From: Marko Mikulicic
Subject: Re: objective-c: how slow ?
Date: Sat, 01 Sep 2001 00:56:17 -0400
User-agent: Mozilla/5.0 (X11; U; Linux i686; en-US; rv:0.9.3) Gecko/20010801

Erik M. Buck wrote:
Objective-C message dispatch is 2-3 times slower than a C function call.
Since not that much time is spent in function calls themselves as opposed to
the bodies of the functions, it seldom has a huge impact.

That depends on the programming style. In pure OOP languages like smalltalk
message passing IS the body of the functions.
Since Objective-C has hardwired control structures (from C), doesn't need to handle integers though objects, it can have bodies that directly contain "primitive" operations, explicitly programmed (as opposed to inlines by the compiler).
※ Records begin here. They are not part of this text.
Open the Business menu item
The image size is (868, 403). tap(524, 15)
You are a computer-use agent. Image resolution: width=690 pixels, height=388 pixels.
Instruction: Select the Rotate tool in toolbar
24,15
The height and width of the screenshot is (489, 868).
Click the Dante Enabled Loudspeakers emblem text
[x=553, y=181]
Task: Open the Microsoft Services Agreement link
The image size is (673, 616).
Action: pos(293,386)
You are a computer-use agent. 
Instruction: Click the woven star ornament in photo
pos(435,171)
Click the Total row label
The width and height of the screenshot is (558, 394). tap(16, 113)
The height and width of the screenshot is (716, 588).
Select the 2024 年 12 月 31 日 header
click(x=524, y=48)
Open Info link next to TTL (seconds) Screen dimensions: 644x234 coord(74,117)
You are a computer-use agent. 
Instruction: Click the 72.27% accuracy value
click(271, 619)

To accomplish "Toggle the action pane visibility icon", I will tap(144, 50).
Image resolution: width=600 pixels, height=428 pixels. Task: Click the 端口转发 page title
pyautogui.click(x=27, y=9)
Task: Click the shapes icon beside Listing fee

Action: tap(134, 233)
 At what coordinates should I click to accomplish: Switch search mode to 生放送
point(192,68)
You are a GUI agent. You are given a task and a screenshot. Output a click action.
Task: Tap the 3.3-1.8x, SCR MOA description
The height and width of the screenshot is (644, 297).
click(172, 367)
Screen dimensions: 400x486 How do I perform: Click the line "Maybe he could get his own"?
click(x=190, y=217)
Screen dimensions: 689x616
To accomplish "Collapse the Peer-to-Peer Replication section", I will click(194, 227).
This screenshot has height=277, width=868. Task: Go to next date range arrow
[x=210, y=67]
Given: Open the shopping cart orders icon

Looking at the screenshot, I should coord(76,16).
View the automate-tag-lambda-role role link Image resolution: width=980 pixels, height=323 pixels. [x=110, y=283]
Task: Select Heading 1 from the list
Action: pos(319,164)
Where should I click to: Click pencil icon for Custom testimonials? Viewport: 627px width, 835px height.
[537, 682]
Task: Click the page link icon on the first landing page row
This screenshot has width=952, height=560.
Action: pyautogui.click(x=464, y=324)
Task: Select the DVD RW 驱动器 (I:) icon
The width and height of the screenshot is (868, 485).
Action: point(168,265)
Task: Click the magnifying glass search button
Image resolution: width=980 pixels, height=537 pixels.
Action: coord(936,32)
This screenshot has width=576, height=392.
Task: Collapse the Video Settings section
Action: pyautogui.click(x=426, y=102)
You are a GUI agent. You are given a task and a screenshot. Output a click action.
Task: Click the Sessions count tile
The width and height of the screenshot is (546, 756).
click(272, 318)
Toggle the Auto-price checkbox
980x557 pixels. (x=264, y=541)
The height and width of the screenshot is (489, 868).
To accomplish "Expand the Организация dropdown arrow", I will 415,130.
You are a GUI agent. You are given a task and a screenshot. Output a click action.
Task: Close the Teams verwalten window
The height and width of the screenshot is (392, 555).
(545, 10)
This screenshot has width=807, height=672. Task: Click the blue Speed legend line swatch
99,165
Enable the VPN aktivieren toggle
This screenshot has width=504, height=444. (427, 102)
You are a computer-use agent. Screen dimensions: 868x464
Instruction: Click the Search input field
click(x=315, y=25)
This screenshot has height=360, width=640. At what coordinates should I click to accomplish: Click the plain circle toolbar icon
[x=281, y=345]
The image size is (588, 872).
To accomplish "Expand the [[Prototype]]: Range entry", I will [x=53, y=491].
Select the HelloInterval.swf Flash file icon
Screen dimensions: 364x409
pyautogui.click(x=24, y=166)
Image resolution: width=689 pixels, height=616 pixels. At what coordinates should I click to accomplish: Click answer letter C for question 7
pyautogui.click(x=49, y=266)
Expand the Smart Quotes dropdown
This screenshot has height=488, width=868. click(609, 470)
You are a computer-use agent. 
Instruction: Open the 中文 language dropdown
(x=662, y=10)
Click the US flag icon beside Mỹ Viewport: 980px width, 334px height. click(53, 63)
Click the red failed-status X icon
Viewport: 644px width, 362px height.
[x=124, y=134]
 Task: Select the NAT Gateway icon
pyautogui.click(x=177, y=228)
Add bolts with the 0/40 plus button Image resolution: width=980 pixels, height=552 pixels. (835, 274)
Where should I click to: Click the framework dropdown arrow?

The impact of a slower dispatch isn't so great so it may be ignored,
but this situation may influence the design and coding decisions, for
example trying to avoid too deep message chains. (doubling the dispatch speed
will double the acceptable chain length, which as a design pattern
it's limited by the human creativity and should not be limited by processing
speed, if possible)

 This can make the code hard to mantain in big projects, when someone
breaks the rule that in a collection should go only instances of class x.

 For message
sending within a loop, the message can be hand optimized into a simple
function call and have exactly the same performance as C.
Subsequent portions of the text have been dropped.